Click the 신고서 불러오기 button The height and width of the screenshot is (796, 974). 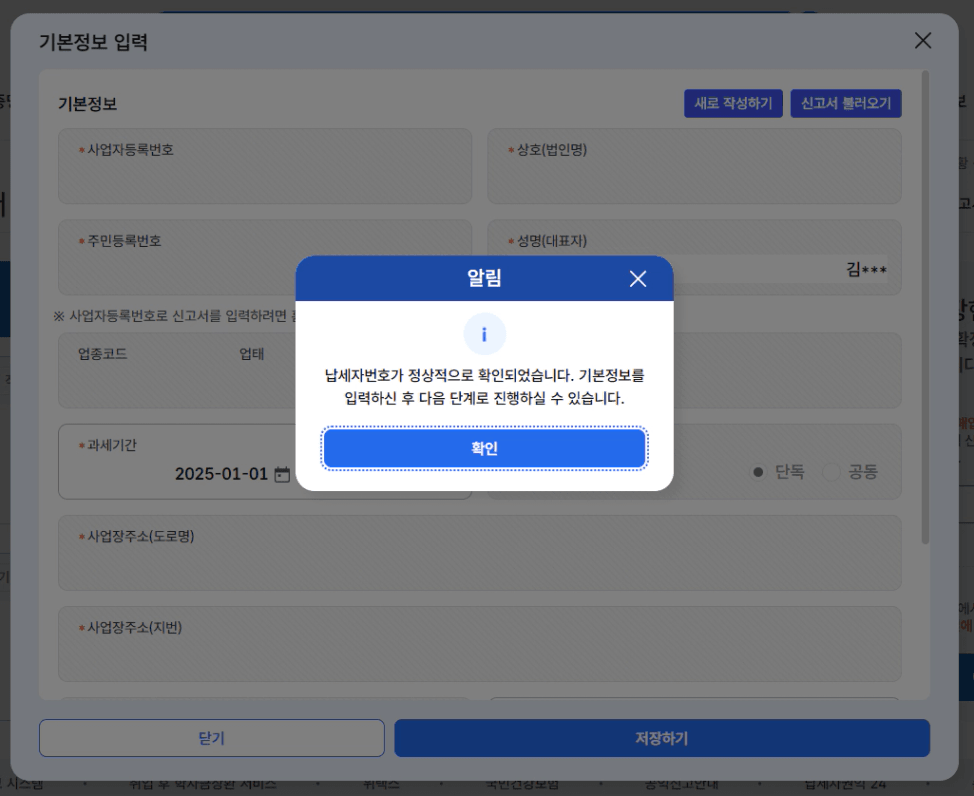click(845, 104)
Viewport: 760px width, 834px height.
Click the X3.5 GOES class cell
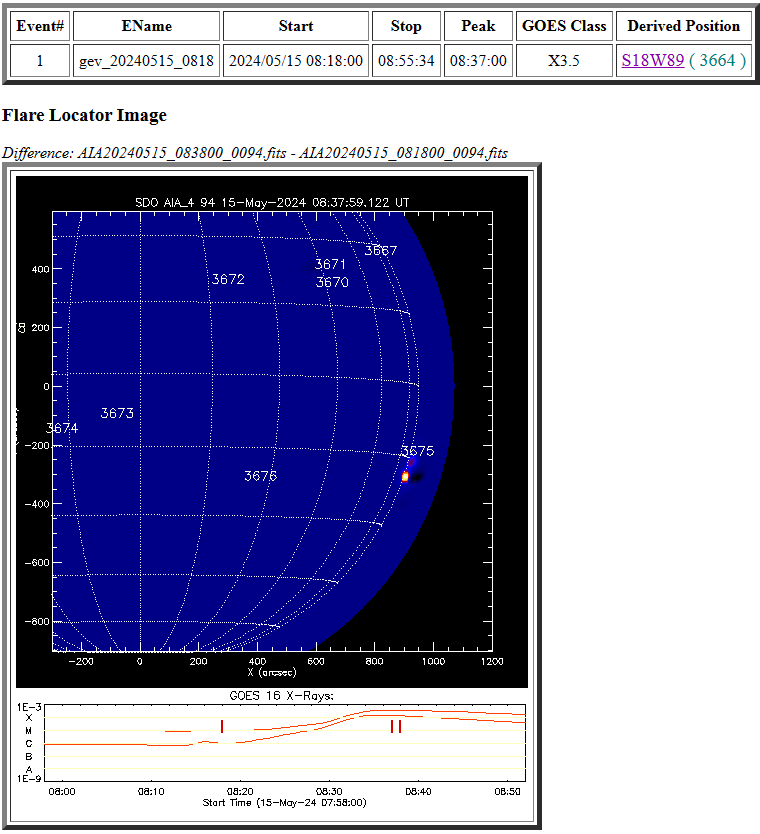[x=564, y=60]
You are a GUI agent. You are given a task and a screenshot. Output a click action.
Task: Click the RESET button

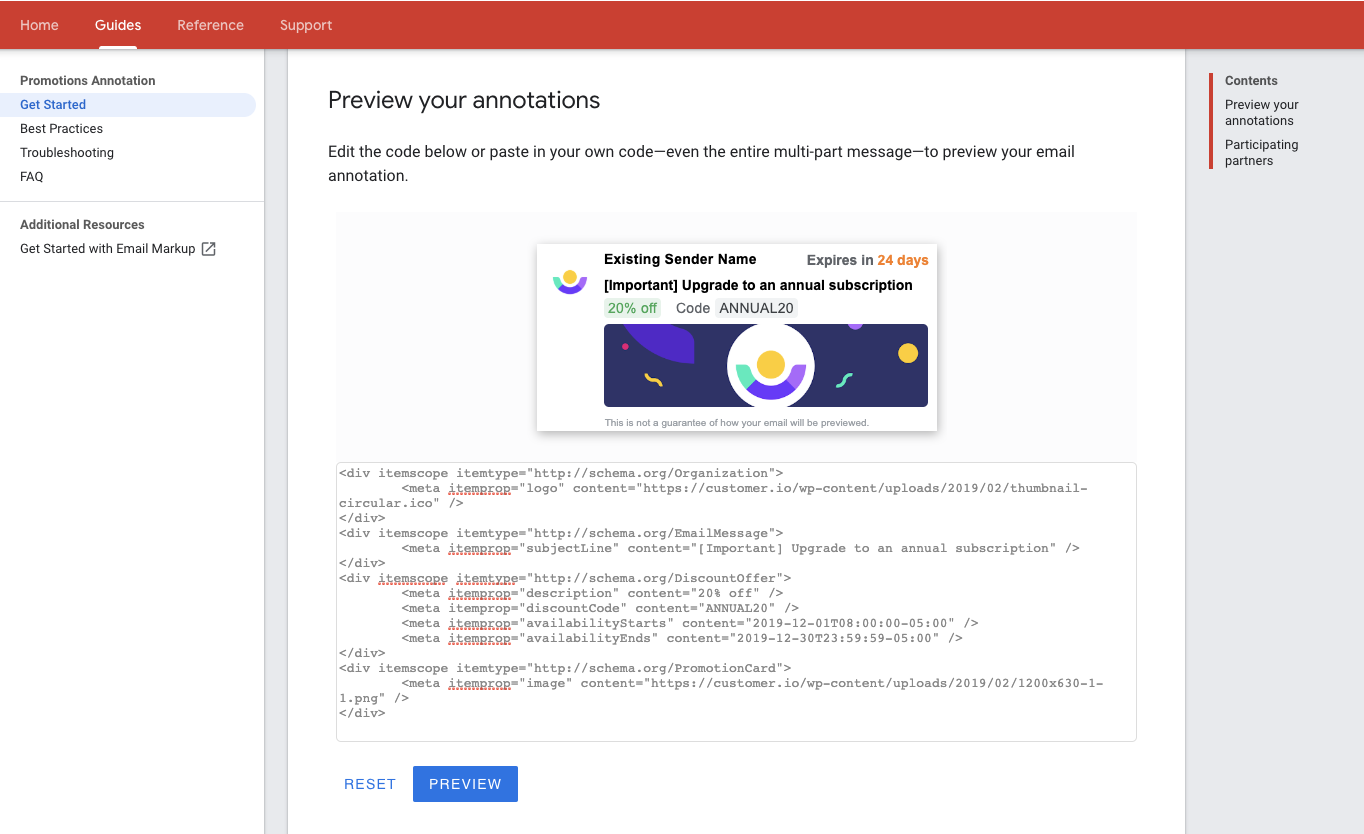coord(370,784)
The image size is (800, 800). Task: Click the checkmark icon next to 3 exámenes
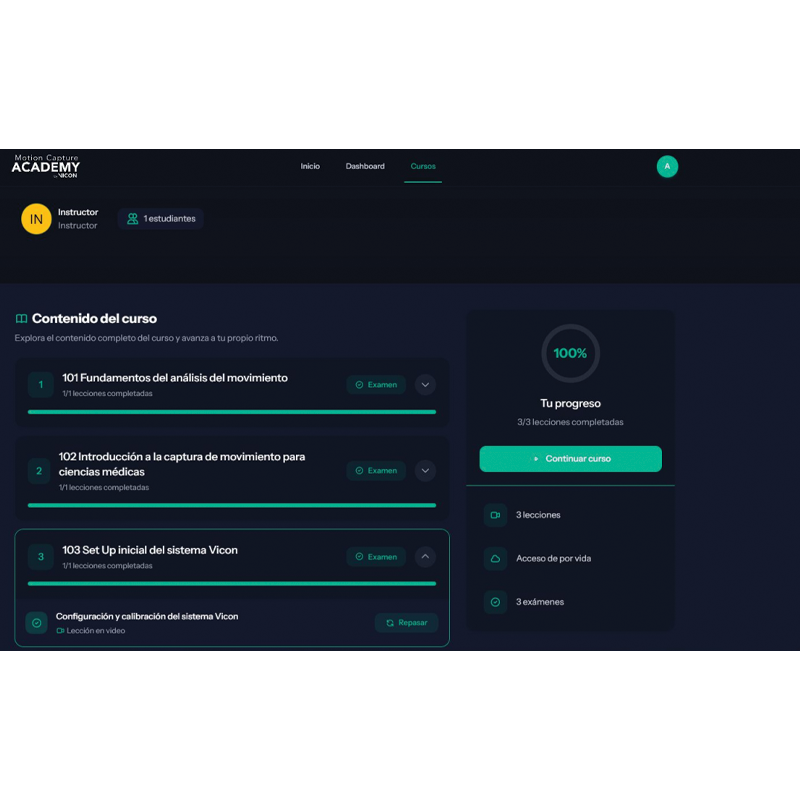click(x=495, y=602)
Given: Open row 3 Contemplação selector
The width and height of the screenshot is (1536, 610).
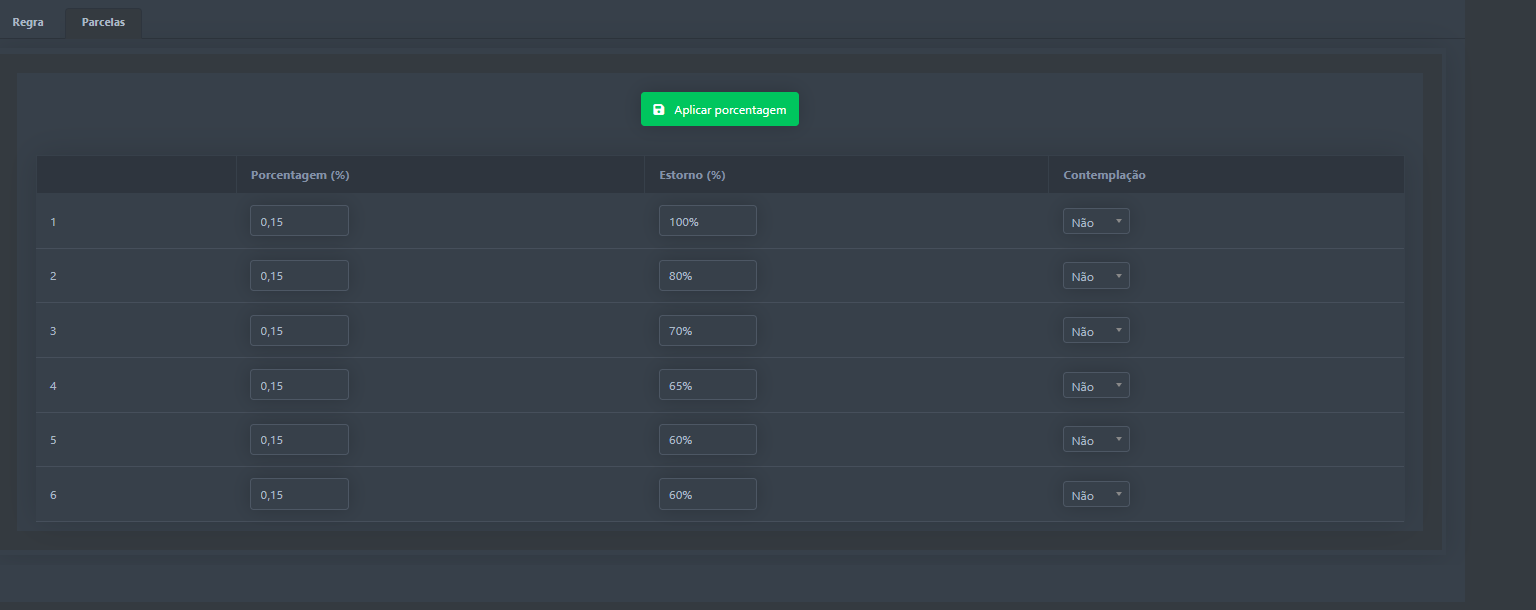Looking at the screenshot, I should [x=1096, y=331].
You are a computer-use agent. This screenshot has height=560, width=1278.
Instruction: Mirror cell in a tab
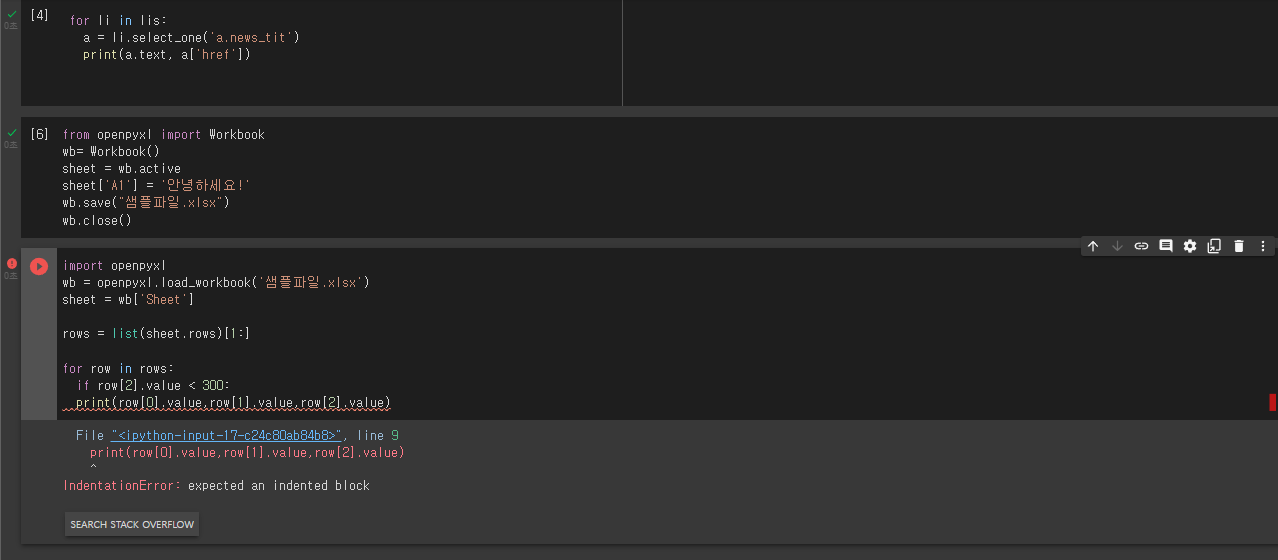pyautogui.click(x=1214, y=246)
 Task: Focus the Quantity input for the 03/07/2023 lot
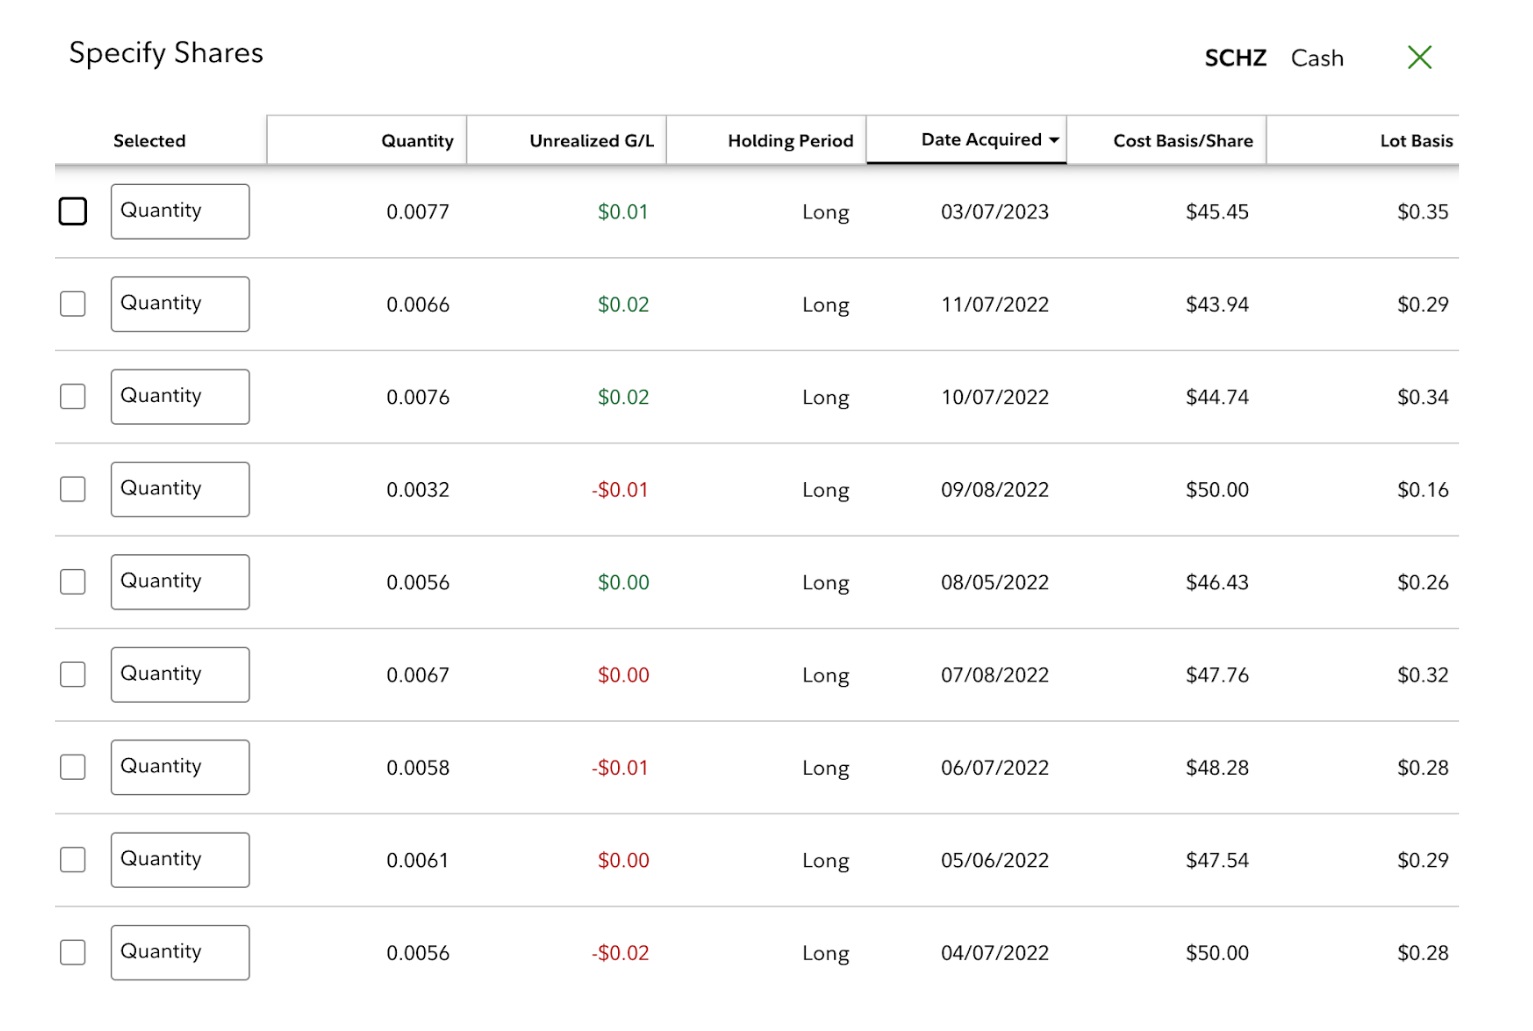click(180, 212)
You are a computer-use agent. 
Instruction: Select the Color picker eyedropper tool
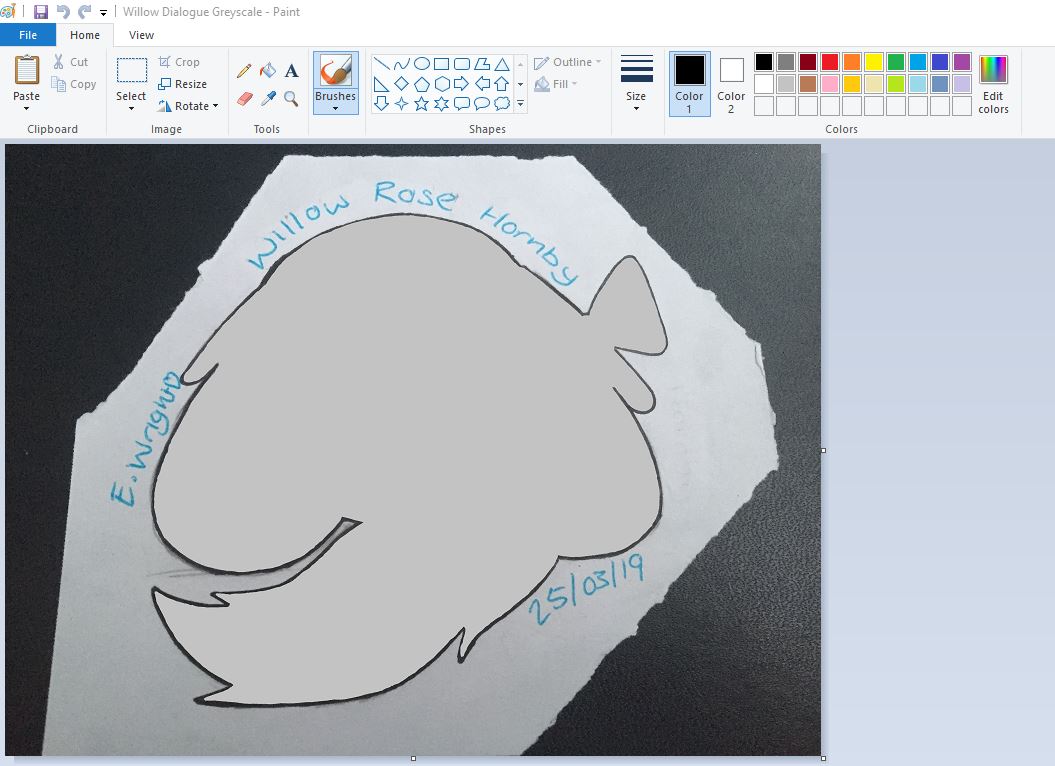267,98
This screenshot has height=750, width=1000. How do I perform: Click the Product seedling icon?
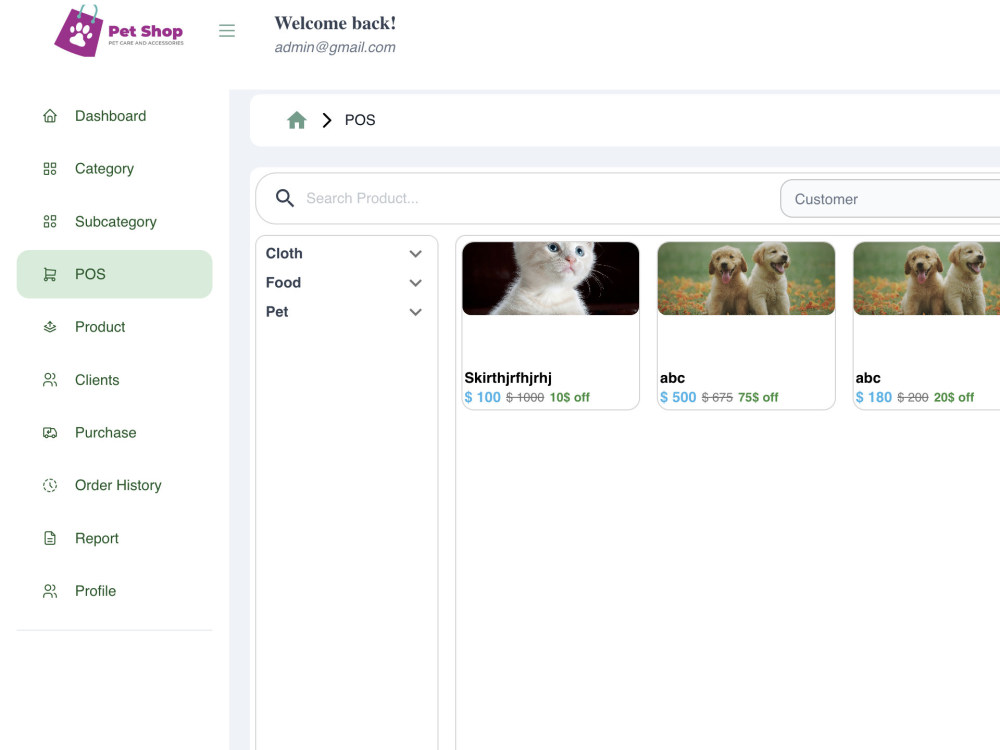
····················
Each line above that falls between the line with "You are a GUI" and the line with "Given: Open row 3 Contemplação selector" should be printed exactly, together with those two lines, but the pictures should not.

- **Task response**:
You are a GUI agent. You are given a task and a screenshot. Output a click action.
Task: Click the RESET button

coord(370,784)
The image size is (800, 800). Task: Click the checkmark icon next to 3 exámenes
click(x=495, y=602)
Given: Open row 3 Contemplação selector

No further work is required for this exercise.